Friday, September 16, 2011

911, What is your emergency?

Here follows a transcript of the emergency call placed to my phone earlier this month. Unfortunately, the victim was unable to get through to a live dispatcher, so she left a detailed message. The situation truly demonstrates the need for better funding for our emergency response units. Call your congressman/woman today.

UNIDENTIFIED VICTIM:
>Emily, I peed on myself.
>At a gas station.
>Because I was trying to squat.
>On my khaki capris where it was visible on the back of the pant leg.
>I decided to remedy this ridiculous situation by splashing water on the front of my pants as a clever decoy...
>To make it look like a spill.

>This was my second stop on my road trip.
>The first one involved diarrhea at a different gas station...
>In which a lady was singing to herself and as I went to the bathroom she slowly stopped singing, I could hear her breathing funny, and she left quickly...

>Followed by a man coming in with a little girl taking their sweet time. As they left, he says, "Whew! Smells like someone crapped their pants," and the woman with them went, "Shh shh."

==================================================

§ **What is expected**: In the 911 transcript post, why did the caller splash water on the front of her pants?

§ **Item coordinate data**:
==================================================

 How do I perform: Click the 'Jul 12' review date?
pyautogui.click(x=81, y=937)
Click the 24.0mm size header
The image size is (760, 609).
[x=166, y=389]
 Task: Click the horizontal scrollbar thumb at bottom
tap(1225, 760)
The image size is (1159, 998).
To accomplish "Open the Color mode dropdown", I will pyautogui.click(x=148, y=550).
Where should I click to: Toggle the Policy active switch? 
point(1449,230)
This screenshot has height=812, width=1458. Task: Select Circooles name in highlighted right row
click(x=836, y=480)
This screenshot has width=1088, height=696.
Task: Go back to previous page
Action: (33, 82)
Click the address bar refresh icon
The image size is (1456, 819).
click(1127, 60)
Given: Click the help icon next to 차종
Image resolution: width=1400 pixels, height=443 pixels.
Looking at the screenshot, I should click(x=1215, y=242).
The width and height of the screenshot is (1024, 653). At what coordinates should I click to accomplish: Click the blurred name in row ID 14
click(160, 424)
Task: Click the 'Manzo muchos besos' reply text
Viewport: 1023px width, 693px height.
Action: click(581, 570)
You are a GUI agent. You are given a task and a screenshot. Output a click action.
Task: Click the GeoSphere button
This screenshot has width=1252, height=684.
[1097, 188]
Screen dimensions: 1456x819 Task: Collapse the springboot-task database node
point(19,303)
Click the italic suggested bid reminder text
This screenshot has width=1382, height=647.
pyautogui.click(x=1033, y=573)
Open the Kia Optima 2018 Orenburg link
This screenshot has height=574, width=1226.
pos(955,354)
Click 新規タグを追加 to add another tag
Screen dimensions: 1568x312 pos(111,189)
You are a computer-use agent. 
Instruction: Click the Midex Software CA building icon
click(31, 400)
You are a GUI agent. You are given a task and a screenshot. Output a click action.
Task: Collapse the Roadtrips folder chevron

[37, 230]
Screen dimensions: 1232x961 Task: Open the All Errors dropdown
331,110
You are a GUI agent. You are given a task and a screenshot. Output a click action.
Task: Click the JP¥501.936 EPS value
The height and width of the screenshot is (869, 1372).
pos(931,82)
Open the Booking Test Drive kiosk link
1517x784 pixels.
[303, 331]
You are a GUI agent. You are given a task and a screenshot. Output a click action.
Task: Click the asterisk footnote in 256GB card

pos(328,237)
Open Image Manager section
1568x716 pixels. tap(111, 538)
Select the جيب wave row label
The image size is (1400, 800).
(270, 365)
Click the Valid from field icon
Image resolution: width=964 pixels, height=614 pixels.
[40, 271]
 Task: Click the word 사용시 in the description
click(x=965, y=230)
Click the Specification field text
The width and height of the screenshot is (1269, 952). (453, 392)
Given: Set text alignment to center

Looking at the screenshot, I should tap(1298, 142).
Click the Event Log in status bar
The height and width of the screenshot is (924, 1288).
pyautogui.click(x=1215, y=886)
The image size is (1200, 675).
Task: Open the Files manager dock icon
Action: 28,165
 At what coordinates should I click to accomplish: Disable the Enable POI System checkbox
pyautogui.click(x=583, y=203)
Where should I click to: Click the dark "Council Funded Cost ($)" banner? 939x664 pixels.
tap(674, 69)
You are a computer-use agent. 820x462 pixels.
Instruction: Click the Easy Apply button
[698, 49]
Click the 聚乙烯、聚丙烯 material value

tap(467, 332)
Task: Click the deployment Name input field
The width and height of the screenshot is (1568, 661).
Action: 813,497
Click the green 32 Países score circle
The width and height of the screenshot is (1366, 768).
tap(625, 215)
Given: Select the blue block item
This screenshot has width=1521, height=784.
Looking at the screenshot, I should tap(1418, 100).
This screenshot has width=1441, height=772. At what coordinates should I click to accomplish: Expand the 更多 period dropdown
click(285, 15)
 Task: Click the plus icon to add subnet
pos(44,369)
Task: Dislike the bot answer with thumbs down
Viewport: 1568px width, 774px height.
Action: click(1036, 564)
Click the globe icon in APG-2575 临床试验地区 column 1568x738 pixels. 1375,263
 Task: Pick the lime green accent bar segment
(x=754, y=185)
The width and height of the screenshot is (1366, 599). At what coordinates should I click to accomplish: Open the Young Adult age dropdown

==================================================

§ **Exercise output**: To make it look like a spill.